Notation in Riemannian Geometry

I have always found the notation in Riemannian Geometry to be very confusing. How and why are we doing the things that we’re doing? What does all this abstruse notation mean? This is my attempt to write a helpful guide for anyone starting out in this field.

  1. Why the affine connection? Why this notion of derivative in particular?

A common sentiment that goes around in mathematical circles is that we need a coordinate invariant notion of a derivative. When we say \frac{\partial f}{\partial x}, we are specifying a Euclidean coordinate chart, using which we are differentiating the function f. But Euclidean charts are not always the most convenient setting for calculations- sometimes we need polar coordinates, for instance. Hence, if we could represent equations in a way that does not assume a coordinate chart, it will make life much simpler for us. There would be no complicated Euclidean-to-polar coordinate conversion operations, for example.

Let us now dig slightly deeper into what a coordinate invariant mathematical expression actually means. Suppose we have a physical law saying that a quantity f exists such that \frac{\partial f}{\partial x}=1. Now if we have a transformation x\to x' such that x'=\frac{1}{2}x, then we know that this law cannot hold true anymore. This is because if \frac{\partial f}{\partial x}=1, then \frac{\partial f}{\partial x'}=\frac{1}{2}. Hence, when we state this physical law, we also have to specify the coordinate system that we must choose.

Much importance, at least in Physics, is given to the fact that there is no preferred coordinate system. All inertial systems have the same Newton’s laws. In Special Relativity, we find quantities that are Lorentz invariant. Why can we not just specify the coordinate system each time we mention a law? This is because things can get unmanageable and cumbersome if we propose a different law for each moving reference frame. Moreover, these “laws” might also change when we change units of space and time: in fact a choice of such units is also a choice of coordinate systems. Therefore, physical laws should be such that regardless of whether we choose metres of feet, and regardless of whether we choose Euclidean coordinates or polar coordinates, they remain invariant. I can now choose my preferred coordinate system which simplifies calculations the most, and then arrive upon the answer.

Now that we’ve established that we need a coordinate invariant notion of a derivative, why the affine connection in particular? Mainly because the properties \nabla g=0 and \nabla_X Y-\nabla_Y X=[X,Y] simplify a lot of calculations. These are just constraints that we put on the definition, which give us a unique connection. We could also have put other constraints, and perhaps gotten a different unique connection.
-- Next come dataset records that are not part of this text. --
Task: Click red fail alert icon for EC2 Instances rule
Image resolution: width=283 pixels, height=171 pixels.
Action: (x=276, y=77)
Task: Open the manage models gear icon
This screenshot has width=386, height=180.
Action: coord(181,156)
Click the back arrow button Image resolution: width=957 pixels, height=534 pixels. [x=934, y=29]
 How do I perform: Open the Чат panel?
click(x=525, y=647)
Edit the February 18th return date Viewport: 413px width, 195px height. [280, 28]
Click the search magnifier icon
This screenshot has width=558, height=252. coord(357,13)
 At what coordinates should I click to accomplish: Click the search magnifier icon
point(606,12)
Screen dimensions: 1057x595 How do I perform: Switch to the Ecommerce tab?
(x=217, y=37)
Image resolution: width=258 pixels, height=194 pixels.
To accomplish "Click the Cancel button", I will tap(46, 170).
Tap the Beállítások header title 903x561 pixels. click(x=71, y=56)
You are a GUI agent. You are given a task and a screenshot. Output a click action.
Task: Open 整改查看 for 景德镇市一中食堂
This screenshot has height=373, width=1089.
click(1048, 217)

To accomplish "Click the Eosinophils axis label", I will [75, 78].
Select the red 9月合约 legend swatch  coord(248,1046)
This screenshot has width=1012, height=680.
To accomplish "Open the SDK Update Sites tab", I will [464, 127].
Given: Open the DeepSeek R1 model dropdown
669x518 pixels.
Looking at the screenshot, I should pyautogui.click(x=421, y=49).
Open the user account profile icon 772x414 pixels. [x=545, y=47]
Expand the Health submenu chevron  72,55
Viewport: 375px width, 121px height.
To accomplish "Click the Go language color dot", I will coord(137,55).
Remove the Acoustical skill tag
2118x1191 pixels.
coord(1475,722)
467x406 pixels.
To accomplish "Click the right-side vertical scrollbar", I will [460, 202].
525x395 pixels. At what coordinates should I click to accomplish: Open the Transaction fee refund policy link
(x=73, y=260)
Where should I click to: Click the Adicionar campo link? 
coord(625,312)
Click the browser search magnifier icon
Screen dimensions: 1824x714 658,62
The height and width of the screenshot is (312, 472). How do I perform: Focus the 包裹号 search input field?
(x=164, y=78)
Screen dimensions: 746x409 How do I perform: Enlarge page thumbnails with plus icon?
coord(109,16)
How do we know connections are coordinate invariant? Because connections, by definition, have the property that \nabla_X=X^i\nabla_i. Hence, the coordinate invariance property follows from the definition itself. When we don’t specify a specific coordinate system, and claim that a certain mathematical expression holds in general, we have written down a coordinate invariant expression. This is exactly what we do here.

Another important point to note is that because connections follow the product rule of differentiation, the difference of two connections is always a tensor. Hence, if \nabla is the affine connection and \nabla' is any other connection, we can just define the tensor \nabla-\nabla', and we’re done. How do we define the affine connection in an intuitive way then? We seem to have a lot of choice, as we can choose any other already defined connection \nabla', and then write \nabla=\nabla'+ some tensor. Here, we choose \nabla' to be Euclidean differentiation. This allows us to interpret the affine connection as a “correction” to regular differentiation.

2. Why do we deal with abstract notation at all? Why do we have something like g^{IJ}\nabla_I\nabla_KT_{JL}? The indices show what kinds of mathematical objects we are dealing with. The \nabla_I, for instance, tells us that it takes in a vector. g^{IJ}\nabla_I\nabla_KT_{JL}, when it accepts 2 vectors, will become a function.

Let us now consider the tensor g^{IJ}\nabla_I\nabla_KT_{JL}(X,Y). How do we know where X and Y go? Does X go the the \nabla_I or the T? We solve this conundrum by the following rule: X goes to the left-most place it can go, and Y goes to the left-most place after that. Another, perhaps clearer way of saying this is that we contract X with the I index and Y with the L index. We use this notation because of the tensorial nature of this mathematical object- when X goes to the \nabla_I, we get X^I\nabla_I.

So is that it? Is this expression equal to g^{IJ}\nabla_I\nabla_KT_{JL}X^I Y^L? Yep. It’s as simple as that. But this doesn’t “mean” anything. Let me try and elaborate on this statement. This is just abstract notation. Fluff. Refined nonsense. We know which vector goes where. We have some information about the mathematical object we are dealing with. However, performing actual calculations is a completely different beast.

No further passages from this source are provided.